» Exercise requirements:
Starting at the line that contains "Screen dimensions: 500x456", return every line through the end of the data exactly, without pictures.

=== Section Start ===

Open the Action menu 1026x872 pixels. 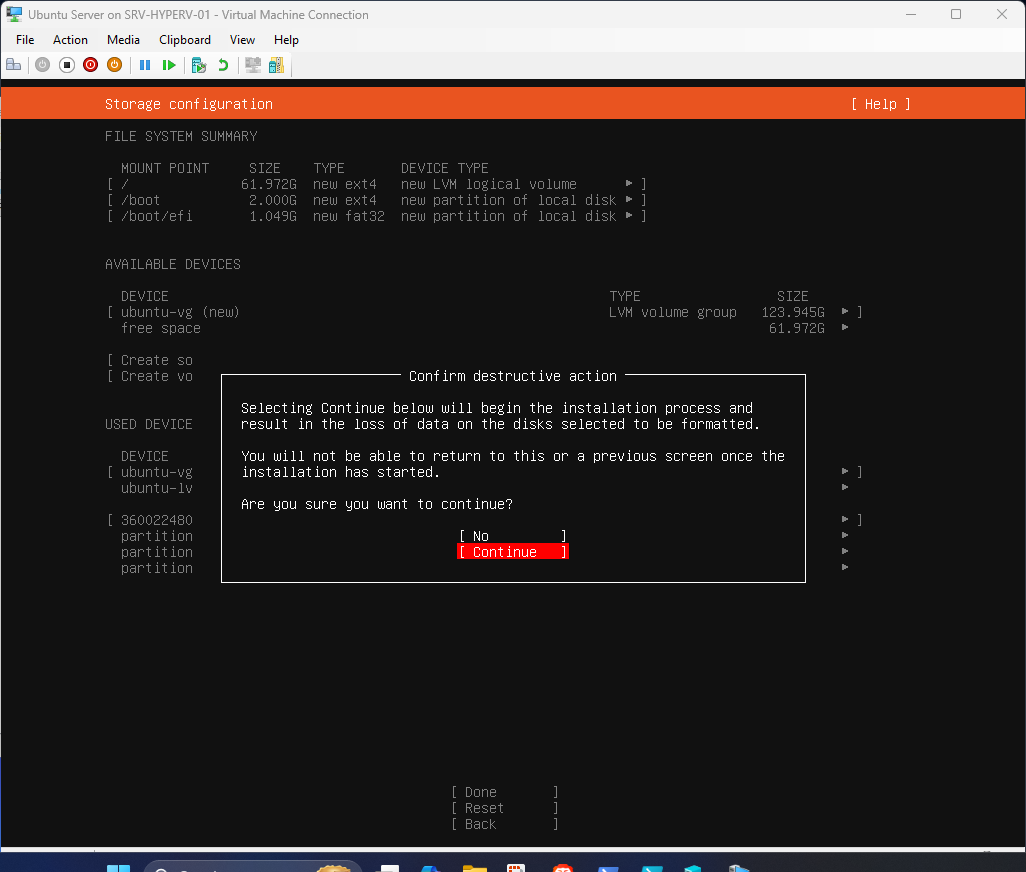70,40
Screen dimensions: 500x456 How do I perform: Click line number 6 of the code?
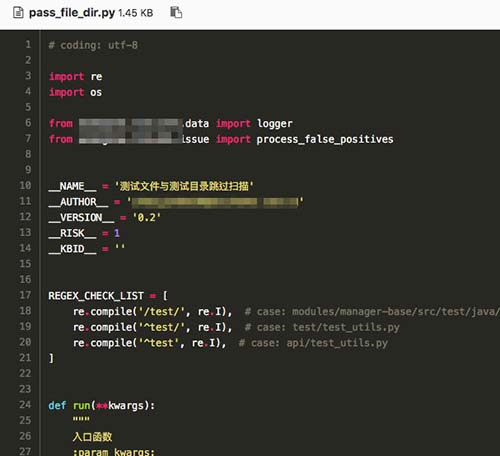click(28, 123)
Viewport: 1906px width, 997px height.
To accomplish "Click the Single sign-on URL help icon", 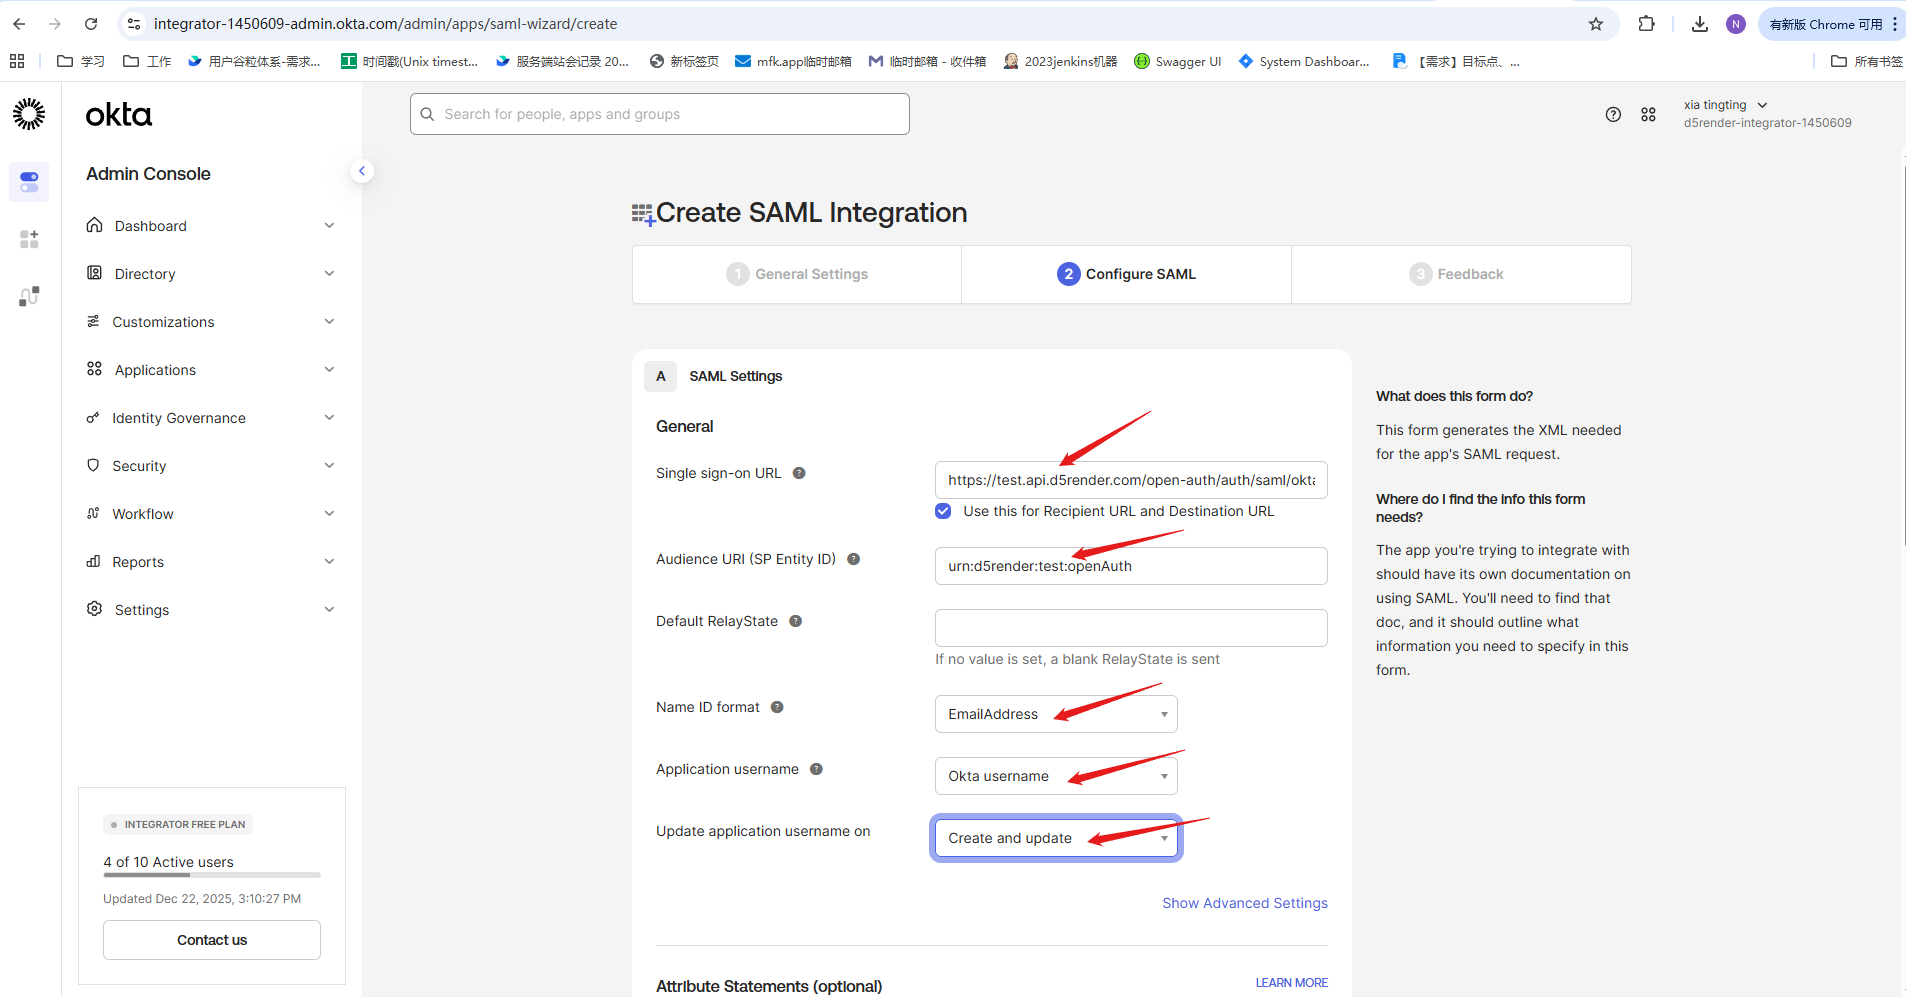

=== Section End ===

» Written response:
Screen dimensions: 500x456 How do I perform: Click line number 6 of the code?
click(28, 123)
Viewport: 1906px width, 997px height.
To accomplish "Click the Single sign-on URL help icon", 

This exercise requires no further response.